Presenting my research was very exciting to me. Knowing that my topic was unique and had never been investigated, sparked a lot of interest and discussion among myself and my peers. Due to my fear of public speaking, I was very glad that I completed the podium presentation without a hiccup. An outline of my presentation helped me stay focused and also a familiar face from GSU in audience was supportive.
A person does not have to be pursuing and advanced degree to have an impact in research. Many bedside clinicians are some of the world’s best problem solvers and problem identifiers. There will always be clinical situations that require us to think outside of the box. Thinking outside of the box, in most cases, is not evidence supported but the interventions do work! Partnerships between bedside clinicians and researchers can help validate real life clinical interventions that are both practical to implement and cost effective as well. This creates a win-win for our patients and institutions. I believe that partnerships should be both encouraged and implemented whenever the opportunity arises.
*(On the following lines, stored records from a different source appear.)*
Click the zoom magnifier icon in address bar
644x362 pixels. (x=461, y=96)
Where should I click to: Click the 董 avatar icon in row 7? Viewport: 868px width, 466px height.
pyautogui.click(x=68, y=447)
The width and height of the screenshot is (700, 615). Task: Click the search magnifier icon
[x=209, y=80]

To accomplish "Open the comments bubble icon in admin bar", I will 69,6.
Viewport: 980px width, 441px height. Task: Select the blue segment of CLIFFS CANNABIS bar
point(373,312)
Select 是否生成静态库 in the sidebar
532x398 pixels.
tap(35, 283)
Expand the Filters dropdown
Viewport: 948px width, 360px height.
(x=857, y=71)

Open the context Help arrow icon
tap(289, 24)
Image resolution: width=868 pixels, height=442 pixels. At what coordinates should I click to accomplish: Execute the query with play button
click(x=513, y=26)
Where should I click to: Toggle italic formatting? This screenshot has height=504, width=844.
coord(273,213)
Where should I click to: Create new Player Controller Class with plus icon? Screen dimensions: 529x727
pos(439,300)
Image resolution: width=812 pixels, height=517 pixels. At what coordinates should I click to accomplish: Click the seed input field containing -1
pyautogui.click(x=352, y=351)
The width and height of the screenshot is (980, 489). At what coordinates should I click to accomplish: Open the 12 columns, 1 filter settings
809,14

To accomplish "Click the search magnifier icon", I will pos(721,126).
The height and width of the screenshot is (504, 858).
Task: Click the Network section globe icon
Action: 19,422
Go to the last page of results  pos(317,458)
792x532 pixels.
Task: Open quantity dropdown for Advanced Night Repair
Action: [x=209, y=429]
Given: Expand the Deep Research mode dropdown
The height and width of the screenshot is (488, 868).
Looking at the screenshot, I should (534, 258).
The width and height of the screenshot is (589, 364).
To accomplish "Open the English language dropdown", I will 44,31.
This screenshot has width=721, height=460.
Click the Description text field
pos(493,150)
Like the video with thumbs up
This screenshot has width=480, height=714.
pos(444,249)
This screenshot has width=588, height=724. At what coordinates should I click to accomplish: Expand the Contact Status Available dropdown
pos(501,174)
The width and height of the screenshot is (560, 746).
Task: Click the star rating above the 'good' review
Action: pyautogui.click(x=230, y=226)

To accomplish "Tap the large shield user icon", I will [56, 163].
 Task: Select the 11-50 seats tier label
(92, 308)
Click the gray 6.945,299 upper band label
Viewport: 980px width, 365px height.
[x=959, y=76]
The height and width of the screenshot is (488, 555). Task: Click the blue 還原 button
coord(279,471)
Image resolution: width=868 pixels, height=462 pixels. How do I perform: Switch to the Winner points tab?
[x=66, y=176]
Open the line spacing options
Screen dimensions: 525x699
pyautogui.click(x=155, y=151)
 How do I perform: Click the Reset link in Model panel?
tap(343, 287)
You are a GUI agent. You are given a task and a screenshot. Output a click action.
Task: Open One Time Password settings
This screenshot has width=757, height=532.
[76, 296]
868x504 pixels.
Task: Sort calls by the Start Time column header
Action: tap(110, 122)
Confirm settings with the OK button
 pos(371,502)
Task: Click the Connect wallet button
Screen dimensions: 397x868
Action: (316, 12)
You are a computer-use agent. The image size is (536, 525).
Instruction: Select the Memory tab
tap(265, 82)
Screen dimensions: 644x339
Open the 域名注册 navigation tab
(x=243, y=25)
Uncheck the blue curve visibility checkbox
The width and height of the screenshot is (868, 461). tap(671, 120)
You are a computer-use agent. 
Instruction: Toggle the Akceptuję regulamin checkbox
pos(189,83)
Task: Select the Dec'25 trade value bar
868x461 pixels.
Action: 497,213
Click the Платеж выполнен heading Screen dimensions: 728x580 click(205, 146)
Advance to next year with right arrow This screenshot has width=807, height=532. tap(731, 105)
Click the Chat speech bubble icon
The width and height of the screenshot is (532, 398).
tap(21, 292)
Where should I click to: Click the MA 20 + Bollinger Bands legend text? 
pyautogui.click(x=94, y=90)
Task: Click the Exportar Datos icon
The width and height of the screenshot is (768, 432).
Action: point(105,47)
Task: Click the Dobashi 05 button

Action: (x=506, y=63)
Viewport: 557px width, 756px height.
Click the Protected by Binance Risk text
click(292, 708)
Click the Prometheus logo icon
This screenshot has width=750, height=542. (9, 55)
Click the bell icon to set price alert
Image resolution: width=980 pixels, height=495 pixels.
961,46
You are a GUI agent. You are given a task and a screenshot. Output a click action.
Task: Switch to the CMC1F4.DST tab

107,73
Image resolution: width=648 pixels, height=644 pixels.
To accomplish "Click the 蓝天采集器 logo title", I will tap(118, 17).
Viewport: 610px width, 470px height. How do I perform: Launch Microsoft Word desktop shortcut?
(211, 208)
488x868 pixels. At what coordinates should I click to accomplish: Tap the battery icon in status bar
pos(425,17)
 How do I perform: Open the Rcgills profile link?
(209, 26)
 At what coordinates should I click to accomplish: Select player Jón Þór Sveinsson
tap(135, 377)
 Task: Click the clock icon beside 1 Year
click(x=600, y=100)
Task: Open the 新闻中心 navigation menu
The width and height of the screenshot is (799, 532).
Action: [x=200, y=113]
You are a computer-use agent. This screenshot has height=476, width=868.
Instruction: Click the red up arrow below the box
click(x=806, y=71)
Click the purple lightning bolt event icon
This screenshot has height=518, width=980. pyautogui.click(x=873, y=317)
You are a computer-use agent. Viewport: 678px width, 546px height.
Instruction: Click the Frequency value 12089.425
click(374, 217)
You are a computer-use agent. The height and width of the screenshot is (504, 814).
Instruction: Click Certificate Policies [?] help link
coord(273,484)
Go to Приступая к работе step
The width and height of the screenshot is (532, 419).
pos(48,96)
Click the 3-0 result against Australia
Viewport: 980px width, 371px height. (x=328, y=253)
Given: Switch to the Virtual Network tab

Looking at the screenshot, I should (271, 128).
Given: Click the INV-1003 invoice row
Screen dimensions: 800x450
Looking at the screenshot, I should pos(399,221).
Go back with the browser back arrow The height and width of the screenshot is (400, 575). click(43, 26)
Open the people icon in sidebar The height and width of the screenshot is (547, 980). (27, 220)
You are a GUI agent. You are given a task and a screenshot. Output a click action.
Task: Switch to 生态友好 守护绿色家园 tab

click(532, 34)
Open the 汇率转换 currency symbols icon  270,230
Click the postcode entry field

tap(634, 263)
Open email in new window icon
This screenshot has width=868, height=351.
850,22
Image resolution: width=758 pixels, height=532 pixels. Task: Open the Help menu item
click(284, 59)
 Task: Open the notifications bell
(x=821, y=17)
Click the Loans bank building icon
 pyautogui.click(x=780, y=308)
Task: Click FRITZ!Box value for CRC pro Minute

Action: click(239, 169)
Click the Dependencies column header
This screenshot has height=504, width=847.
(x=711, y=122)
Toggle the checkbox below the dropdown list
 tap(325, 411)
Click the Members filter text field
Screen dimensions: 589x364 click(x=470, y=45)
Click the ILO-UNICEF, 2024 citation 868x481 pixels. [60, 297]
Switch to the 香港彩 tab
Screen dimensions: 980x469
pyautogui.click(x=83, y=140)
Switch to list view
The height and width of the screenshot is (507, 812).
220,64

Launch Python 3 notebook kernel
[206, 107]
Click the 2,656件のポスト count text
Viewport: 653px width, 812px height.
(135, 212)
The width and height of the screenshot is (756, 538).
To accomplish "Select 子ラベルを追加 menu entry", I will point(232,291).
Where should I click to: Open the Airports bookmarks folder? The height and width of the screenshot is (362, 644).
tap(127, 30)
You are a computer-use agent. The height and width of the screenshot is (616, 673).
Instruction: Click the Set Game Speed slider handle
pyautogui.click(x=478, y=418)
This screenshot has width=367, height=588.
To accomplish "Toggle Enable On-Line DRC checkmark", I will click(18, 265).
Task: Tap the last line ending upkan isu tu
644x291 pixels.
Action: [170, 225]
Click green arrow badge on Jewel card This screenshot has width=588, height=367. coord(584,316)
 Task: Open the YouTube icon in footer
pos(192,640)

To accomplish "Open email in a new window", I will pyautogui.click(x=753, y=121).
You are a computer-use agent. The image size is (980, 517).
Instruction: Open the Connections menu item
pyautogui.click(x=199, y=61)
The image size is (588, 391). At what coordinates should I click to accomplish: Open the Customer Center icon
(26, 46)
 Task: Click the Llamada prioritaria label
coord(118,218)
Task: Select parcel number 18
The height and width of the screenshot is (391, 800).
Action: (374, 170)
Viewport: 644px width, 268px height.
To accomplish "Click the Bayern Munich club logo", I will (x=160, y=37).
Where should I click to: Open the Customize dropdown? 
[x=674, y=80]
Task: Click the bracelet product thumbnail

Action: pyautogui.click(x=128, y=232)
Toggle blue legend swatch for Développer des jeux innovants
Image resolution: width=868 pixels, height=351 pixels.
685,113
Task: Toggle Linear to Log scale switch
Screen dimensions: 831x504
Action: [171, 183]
Presenting original research at our National Congress has been a highlight in my professional career. This experience has validated my views regarding learning and professional comradery. Despite the fact that I am considered “Seasoned” or “Old School” I believe that learning and professional enrichment should never stop as long as someone has the desire. Positive outcomes for our patients and profession are only achieved through teamwork and comradery.